A cannon pointing out of a window at Dartmouth Castle
Devon, Family days out

Exploring Dartmouth Castle

The great thing about moving to a new area is that you don’t feel lazy about exploring places on your doorstep.

Having moved to Devon at New Year we are still wandering around like tourists so it only feels natural to check out the local sights. Last weekend we paid a visit to our closest English Heritage property, Dartmouth Castle.

Dartmouth Castle entrance
We had intended to visit when we were in Devon last summer but the weather was terrible so we decided to give it a miss. Last weekend wasn’t much better to be honest but we took advantage of the break the the rain on Sunday morning, abandoned what’s left of our unpacked belongings and set out for some fresh air.

 

A bit about Dartmouth Castle

Dartmouth Castle dates back to 1388 when it was built at the entrance of the River Dart to protect the town from French raids.

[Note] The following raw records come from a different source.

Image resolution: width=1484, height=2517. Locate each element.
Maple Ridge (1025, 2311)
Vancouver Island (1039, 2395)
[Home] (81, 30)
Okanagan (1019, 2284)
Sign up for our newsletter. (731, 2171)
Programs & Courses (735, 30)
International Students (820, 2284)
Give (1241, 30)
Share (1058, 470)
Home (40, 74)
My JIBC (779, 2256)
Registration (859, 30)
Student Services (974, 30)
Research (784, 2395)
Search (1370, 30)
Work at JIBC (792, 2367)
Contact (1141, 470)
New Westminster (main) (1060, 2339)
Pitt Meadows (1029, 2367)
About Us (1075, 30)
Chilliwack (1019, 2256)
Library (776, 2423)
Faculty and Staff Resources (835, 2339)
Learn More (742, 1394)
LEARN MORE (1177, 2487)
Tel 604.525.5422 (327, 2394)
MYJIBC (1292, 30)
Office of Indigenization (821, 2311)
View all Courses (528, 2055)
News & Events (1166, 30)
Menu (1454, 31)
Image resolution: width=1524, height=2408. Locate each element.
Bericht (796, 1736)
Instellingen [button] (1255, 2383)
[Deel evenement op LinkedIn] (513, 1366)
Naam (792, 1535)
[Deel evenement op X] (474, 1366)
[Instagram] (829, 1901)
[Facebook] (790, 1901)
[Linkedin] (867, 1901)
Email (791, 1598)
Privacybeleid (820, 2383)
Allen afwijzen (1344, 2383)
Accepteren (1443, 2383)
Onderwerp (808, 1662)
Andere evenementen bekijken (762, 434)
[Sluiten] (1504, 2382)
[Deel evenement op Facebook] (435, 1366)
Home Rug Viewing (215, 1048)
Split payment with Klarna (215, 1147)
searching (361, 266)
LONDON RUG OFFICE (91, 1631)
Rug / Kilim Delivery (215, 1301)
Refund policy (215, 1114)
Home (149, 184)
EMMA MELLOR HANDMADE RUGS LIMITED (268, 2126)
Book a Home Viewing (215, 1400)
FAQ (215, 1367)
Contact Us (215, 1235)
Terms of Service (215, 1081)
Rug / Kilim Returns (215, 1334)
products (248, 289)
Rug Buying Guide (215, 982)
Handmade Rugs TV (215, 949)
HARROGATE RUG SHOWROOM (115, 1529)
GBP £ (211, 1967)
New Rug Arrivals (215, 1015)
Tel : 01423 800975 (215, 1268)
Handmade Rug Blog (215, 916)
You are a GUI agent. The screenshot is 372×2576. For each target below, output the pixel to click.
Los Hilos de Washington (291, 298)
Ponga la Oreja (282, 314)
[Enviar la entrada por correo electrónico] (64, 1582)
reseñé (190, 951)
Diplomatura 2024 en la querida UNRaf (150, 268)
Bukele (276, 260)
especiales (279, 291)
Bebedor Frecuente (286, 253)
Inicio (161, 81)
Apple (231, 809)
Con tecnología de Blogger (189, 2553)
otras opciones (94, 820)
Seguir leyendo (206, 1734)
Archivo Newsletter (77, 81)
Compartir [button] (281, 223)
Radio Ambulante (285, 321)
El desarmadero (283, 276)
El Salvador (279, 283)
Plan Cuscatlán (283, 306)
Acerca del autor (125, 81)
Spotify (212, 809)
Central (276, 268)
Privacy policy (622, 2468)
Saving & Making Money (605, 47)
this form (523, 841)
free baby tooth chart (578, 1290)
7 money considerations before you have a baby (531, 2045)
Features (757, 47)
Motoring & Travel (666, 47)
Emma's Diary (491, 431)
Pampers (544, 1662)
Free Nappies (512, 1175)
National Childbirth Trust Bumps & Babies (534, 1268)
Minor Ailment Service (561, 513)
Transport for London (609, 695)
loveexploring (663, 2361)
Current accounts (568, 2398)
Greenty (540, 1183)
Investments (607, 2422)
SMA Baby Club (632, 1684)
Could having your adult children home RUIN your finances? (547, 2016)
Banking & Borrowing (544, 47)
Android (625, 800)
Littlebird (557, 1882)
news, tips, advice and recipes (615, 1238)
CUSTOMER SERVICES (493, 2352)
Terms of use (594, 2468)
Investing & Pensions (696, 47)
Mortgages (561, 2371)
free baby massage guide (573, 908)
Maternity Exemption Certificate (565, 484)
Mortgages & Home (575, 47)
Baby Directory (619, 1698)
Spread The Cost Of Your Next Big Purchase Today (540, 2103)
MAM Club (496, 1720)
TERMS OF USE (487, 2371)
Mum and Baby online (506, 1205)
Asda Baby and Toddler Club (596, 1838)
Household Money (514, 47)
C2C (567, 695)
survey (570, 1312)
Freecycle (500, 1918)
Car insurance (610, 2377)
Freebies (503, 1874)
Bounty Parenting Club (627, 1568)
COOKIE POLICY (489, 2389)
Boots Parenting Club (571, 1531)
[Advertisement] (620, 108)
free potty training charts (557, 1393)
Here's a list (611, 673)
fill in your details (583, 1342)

Over the centuries towers and batteries were added, giving the guns longer range into the English Channel.

Today very little of the original fortification, which resembled a small castle and gives the site its name, exists. You can however tour the Battery, Casemates and Gun Tower. These were used as coastal defences right up until World War II and were finally handed over to the state in 1955.

A cannon pointing out of a window at Dartmouth Castle

Our visit

We arrived late morning and were among only a handful of people looking around. This was handy for negotiating all the narrow stairwells with our girls. There was quite a lot of ducking involved, much to the amusement of Tin Box Baby who was being carried around in our Baby Weavers back pack by Mr Tin Box.

Mr Tin Box and Baby duck under a low doorway at Dartmouth Castle

Tin Box Tot isn’t a quiet child so loved making high pitched squeaks in all the echoing corridors. The powder store in particular was an ideal place to run around and play hide and seek.

Tin Box Traveller and Tot play hide and seek in the powder room at Dartmouth Castle
Gun powder barrels at Dartmouth Castle

In the Gun Tower there were displays for visitors to touch, feel and try on, as well as a nice collection of history books aimed at kids like Horrible Histories. Tin Box Tot thought it was great fun to try on the medieval helmet, which made her look like a mini Darth Vader!

Mr Tin Box helps Tin Box Tot put on a helmet at Dartmouth Castle
Tin Box Tot wearing a helmet at Dartmouth Castle

At the top of the Gun Tower there is an open platform with a turret that you can climb up inside. Tin Box Tot seemed to like this part of the castle the best and went up and down the turret stairs with me in hot pursuit several times.

The top of the Gun Tower at Dartmouth castle
Tin Box Tot sat in a brick tower at Dartmouth Castle

The views off the English Channel as well as back down the River Dart to Kingswear and Dartmouth are beautiful, and in stark contrast to the original lethal purpose of the building. The tower stands at the narrowest part of the entrance to the River Dart which would have made any unwelcome ships extremely vulnerable to short-range fire from the guns. A chain also stretched across the river from here to stop enemy vessels passing.

A view up the River Dart from Dartmouth Castle

We were at Dartmouth Castle for about an hour before the rain set in again. If the weather had been with us we could have extended our visit by looking at the ruins of the original fortification and taking a walk down the cliff to Castle Cove. These are all things we can do another day as they are accessible to the general public.

Planning your visit

Dartmouth Castle can be reached by car along a sometimes narrow road from the town centre. In peak holiday season I can imagine the road being very busy. On a blustery January day we had no problems driving right up to the small car park at the entrance to the castle. There’s a larger car park further back up the road.

Another option to reach the castle is a boat trip from Dartmouth town quay when the weather is better.

The castle is open weekends only until 24 March 2016 and costs £16.40 for a family of two adults and up to three children (with a Gift Aid donation). We paid for two adult tickets at £6.30 each (with Gift Aid) as both our girls were under five and therefore free.

For all the latest opening times and prices visit the English Heritage website.

Need to know

  • The cafe was not open during our visit, which meant no baby bottle warming facilities. So check before you visit if you’re going to need this.
  • The toilets are at the end of the car park and have no baby chaining facilities.
  • It’s not advised to take a pushchair around the castle, so wear babies and toddlers who are unable to walk.
  • There are lots of low ceilings and narrow stairwells to negotiate so make sure you have lots of hands free to help small children.
Tin Box Traveller takes Tin Box Tot down steep steps at Dartmouth Castle
Have you ever visited Dartmouth or the castle?